* [Énoncé du problème]:
Traduisez en anglais cette phrase de l'entretien sur les médecins libéraux et la vaccination anti-Covid : « Il y a un ministère (de la Santé) qui a pris en charge une campagne de vaccination, et dès lors nous attendions qu’on nous en donne les détails. »
#### Texte étudié
En fait c’est en rapport à ce que j’ai dit précédemment, à savoir que nous n’avons pas été invités à participer aux débats sur la campagne anti-Covid. Il y a un ministère (de la Santé) qui a pris en charge une campagne de vaccination, et dès lors nous attendions qu’on nous en donne les détails.
Aujourd’hui, les gens qui étaient censés nous informer ne l’ont pas fait. En ce qui nous concerne, nous ne voudrions pas vivre l’épisode des moyens de protection (au début de la crise sanitaire, les médecins libéraux n’ont pas reçu les masques, les blouses, et ont dû s’y prendre par leurs propres moyens, NDLR).
Nous n’avons pas été impliqués dans la prise en charge des malades Covid, et jusqu’à aujourd’hui tous les textes du ministère de la Santé nous éliminent de la prise en charge du Covid. Pour la vaccination, il n’y a aucun plan particulier pour la prise en charge des médecins libéraux.
Vous sentez-vous oubliés ?
Oubliés certainement. Le fait et le constat sont là. Les médecins libéraux de tout le pays se demandent aujourd’hui « Comment allons-nous être pris en charge pour la vaccination ? ». Nous n’avons aucune réponse.
Le Dr Fourar (porte-parole du comité scientifique de suivi de la Covid, NDLR) a réuni, il y a quelques jours, toutes les associations de la santé, à l’exception du syndicat des médecins libéraux. Nous, médecins libéraux, demandons à avoir des informations sur la prise en charge de nos malades dont nous sommes les interlocuteurs, les relais.
########
#### Données fournies
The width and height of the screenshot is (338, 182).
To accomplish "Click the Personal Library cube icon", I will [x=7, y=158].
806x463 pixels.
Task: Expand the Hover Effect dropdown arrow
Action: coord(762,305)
########
* [Solution du problème]:
There is a ministry (of Health) that took charge of a vaccination campaign, and so we were expecting to be given the details.